R readr read_csv skip error with VROOM_CONNECTION_SIZE

1k views Asked by At

I have a large (~18gb) csv file that I would like to read in chuncks. The chuncks are separately processed (filtered) and concatenated. Since I'm iterating through several chunks I'm using the skip parameter of the read_csv function.

Here is an example of a chunk:

#Size of each chunk to be read and processed
chunk_size = 2000000
#In the full code in each loop the row_skip increases by the size of the chunk.
row_skip = 2000000 #initial
col_names = ['..','..']
chunk <- read_csv("G:/../data.csv", skip = row_skip,
                  n_max = chunk_size, col_names = col_names)

My problem is that if the skip parameter is sufficiently large (~500 000 +) I get the following error:

Error: The size of the connection buffer (131072) was not large enough to fit a complete line: Increase it by setting Sys.setenv("VROOM_CONNECTION_SIZE")

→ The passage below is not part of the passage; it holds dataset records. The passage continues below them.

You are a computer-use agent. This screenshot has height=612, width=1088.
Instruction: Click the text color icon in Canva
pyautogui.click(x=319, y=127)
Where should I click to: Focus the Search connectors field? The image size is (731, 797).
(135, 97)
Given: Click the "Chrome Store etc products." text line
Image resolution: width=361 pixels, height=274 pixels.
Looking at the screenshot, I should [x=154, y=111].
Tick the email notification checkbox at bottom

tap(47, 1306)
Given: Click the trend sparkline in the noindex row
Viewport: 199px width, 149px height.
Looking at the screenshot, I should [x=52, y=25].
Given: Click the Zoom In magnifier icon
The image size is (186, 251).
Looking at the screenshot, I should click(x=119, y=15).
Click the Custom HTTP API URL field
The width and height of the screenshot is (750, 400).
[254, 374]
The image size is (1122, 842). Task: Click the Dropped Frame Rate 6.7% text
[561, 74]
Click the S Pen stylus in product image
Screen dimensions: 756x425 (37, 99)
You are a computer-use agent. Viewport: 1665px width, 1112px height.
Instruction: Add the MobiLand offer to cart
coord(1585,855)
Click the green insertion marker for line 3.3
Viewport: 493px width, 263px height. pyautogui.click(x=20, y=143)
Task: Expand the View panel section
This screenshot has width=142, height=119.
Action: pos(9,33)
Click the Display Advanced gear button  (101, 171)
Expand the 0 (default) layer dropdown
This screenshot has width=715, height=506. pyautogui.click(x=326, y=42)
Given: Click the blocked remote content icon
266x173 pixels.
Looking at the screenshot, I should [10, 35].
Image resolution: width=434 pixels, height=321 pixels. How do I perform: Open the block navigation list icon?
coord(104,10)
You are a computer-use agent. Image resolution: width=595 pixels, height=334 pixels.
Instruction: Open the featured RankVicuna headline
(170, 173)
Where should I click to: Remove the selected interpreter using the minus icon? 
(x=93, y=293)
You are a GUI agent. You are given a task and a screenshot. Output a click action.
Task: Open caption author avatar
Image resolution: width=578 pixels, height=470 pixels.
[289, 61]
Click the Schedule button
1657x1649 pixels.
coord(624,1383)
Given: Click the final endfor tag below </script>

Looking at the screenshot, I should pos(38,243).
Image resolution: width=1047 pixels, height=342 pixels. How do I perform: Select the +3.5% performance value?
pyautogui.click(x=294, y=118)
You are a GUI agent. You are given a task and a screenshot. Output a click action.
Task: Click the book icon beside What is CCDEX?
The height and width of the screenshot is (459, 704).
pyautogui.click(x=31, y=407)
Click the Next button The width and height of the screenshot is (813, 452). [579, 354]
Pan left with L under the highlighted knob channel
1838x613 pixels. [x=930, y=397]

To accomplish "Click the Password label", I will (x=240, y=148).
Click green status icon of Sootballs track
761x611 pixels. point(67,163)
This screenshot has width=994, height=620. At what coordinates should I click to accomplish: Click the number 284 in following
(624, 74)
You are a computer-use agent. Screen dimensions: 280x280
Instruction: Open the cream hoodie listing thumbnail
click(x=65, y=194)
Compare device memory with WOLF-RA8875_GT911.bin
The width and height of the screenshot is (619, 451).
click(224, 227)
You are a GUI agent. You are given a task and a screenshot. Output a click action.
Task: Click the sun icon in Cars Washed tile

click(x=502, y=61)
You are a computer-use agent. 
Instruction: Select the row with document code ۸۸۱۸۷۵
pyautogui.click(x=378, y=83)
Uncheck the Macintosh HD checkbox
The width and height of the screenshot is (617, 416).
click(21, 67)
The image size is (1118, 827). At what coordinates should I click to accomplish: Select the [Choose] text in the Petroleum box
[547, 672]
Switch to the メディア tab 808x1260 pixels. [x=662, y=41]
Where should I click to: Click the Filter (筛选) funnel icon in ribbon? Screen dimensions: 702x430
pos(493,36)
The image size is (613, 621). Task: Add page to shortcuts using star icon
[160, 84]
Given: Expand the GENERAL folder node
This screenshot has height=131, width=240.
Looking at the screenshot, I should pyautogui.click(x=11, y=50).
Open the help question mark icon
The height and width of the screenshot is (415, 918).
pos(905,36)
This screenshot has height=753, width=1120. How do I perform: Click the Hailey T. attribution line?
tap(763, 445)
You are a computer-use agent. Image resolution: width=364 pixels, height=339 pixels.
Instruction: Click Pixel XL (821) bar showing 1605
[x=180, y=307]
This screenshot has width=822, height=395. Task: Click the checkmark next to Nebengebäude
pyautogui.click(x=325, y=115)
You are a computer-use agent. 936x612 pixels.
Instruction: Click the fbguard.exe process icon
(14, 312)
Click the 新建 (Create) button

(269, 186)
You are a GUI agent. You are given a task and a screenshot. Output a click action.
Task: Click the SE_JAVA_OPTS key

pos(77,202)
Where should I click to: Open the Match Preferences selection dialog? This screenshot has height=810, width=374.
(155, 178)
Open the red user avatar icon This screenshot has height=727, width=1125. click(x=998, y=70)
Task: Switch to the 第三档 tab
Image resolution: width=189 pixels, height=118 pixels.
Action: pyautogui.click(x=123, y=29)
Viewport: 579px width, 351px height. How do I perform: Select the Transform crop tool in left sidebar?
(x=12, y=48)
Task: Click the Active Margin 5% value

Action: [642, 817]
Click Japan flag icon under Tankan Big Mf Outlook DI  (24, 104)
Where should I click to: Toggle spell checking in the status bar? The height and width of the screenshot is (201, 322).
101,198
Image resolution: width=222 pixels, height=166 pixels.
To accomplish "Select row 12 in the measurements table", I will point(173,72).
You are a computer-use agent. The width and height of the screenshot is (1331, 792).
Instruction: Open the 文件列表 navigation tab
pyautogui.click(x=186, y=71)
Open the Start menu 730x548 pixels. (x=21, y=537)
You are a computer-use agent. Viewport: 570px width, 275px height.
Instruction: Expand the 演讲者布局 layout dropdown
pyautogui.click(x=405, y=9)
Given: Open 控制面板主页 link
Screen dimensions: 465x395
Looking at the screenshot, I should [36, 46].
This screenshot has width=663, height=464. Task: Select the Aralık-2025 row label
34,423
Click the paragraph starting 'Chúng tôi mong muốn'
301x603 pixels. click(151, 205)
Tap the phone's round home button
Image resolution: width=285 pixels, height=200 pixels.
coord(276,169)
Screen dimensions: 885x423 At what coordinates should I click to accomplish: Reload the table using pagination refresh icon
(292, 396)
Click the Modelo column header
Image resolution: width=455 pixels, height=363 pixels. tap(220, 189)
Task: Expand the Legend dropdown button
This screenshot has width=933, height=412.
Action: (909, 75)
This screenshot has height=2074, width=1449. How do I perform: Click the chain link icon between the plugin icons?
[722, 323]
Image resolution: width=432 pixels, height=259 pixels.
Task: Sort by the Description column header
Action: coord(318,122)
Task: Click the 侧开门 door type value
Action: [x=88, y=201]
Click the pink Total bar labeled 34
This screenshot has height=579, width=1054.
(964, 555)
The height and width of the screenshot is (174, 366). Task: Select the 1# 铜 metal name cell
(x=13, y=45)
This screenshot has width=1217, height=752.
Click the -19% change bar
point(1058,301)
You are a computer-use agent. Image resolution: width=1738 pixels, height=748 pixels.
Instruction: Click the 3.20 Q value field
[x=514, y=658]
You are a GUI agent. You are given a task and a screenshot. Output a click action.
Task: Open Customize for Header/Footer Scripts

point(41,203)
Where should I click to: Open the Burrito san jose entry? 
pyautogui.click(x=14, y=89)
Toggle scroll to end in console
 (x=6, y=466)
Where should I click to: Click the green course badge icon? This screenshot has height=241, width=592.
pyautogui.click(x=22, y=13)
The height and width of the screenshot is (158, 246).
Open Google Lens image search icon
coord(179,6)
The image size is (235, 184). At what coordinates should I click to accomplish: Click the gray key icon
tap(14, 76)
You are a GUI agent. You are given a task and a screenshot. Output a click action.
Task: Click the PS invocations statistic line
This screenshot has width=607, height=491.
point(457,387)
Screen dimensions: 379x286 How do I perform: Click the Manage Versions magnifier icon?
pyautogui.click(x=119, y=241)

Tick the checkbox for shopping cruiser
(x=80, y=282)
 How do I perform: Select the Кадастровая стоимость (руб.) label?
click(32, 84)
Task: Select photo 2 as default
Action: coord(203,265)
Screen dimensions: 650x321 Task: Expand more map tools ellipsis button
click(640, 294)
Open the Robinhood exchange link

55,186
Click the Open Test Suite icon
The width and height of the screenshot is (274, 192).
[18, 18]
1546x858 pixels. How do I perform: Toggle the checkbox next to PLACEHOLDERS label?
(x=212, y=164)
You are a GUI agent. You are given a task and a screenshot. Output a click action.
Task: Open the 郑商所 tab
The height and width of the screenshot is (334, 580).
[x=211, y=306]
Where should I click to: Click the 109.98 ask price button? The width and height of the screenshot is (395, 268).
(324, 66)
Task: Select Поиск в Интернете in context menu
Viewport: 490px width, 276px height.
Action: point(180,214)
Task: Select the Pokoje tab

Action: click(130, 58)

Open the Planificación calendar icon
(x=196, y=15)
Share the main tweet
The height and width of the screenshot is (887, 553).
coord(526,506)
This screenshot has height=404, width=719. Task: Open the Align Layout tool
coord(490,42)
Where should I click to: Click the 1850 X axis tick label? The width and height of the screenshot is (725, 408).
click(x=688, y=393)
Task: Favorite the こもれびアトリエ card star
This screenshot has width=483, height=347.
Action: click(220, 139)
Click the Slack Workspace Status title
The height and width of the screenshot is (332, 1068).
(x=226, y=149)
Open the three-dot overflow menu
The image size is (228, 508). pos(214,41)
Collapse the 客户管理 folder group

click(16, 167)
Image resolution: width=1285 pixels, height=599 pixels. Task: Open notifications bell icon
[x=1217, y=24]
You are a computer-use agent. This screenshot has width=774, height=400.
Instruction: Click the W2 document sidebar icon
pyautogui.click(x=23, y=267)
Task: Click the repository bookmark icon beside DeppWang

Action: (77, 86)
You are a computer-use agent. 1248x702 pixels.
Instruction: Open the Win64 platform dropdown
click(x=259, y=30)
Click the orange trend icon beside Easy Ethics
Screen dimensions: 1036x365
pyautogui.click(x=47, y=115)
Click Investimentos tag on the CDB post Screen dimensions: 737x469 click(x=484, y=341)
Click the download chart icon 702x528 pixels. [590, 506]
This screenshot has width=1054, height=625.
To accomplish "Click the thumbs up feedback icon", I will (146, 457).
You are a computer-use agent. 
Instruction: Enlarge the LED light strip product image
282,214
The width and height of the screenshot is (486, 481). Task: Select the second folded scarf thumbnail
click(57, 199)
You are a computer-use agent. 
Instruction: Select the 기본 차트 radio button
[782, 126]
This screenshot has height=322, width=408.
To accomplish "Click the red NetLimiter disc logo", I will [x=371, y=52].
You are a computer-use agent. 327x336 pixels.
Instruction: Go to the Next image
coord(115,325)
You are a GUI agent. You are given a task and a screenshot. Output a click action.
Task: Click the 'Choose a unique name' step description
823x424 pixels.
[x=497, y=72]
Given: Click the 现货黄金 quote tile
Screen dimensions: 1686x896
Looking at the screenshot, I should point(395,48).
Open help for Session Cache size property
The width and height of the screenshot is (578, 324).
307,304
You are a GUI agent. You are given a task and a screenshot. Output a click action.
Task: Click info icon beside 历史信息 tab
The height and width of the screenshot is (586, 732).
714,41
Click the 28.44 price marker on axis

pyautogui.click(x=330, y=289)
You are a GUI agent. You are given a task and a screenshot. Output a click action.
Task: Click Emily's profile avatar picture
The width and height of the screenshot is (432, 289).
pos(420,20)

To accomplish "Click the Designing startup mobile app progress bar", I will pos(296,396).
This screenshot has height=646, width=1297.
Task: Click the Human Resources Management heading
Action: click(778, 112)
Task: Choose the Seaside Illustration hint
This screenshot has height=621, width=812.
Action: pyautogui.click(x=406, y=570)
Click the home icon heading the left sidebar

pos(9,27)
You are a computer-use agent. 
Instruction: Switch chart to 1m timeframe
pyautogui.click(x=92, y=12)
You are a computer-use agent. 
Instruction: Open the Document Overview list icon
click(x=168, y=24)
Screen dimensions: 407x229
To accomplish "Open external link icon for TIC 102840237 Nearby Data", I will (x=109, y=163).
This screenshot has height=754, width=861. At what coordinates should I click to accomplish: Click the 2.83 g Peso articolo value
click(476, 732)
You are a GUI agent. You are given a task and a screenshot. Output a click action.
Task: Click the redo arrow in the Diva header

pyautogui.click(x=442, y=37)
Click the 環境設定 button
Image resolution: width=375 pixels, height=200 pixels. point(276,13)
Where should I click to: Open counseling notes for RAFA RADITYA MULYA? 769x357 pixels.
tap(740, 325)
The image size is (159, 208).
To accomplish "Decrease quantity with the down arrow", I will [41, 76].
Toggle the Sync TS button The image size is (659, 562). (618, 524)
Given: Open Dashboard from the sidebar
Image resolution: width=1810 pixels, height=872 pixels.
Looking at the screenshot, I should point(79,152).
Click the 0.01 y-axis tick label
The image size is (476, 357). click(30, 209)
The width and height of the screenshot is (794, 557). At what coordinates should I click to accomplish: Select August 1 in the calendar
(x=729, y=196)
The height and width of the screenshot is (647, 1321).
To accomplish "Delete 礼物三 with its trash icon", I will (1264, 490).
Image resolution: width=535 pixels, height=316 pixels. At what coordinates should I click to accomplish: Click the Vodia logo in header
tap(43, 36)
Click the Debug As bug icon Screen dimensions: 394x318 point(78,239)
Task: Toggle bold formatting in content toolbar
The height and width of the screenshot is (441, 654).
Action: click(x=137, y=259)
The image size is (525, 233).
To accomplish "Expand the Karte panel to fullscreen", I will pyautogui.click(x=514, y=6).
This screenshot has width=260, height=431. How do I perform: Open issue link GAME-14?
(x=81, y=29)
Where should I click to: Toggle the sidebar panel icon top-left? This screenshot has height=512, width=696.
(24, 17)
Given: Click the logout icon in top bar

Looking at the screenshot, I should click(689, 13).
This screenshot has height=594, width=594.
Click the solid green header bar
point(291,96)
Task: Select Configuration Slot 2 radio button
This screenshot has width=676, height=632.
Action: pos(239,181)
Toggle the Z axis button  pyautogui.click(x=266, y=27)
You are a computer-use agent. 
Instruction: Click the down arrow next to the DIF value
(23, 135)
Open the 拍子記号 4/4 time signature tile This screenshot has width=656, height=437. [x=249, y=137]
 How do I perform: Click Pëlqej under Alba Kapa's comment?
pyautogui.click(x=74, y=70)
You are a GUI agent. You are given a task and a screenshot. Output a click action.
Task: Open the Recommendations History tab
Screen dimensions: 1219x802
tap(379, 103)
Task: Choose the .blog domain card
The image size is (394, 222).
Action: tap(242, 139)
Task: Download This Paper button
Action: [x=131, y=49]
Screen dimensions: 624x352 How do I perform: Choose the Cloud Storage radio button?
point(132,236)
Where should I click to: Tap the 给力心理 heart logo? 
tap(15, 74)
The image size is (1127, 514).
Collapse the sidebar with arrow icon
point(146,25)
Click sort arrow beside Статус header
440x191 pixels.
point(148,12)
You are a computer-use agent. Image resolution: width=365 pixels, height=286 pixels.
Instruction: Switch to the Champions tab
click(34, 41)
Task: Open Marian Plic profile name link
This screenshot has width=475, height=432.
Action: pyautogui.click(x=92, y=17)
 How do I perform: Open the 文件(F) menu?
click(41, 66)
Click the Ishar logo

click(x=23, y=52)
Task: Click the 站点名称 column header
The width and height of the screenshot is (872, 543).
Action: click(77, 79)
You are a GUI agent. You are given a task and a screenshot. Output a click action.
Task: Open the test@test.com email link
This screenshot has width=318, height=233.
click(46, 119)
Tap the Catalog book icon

I have already tried to change it (Sys.setenv("VROOM_CONNECTION_SIZE" = 131072 * 10000)) but the problem still persists. Now the skip paramater has to increase as I iterate through the chunks, hence no matter of the initial chunk size, it will reach the threshold when it produces the error.

I thought it could be caused by insufficient RAM, but I can read a much larger initial chunk than the value of the skip when it produces the error (e.g. chunk_size = 5000000 works, while row_skip = 2000000 already generates the error).

0

There are 0 answers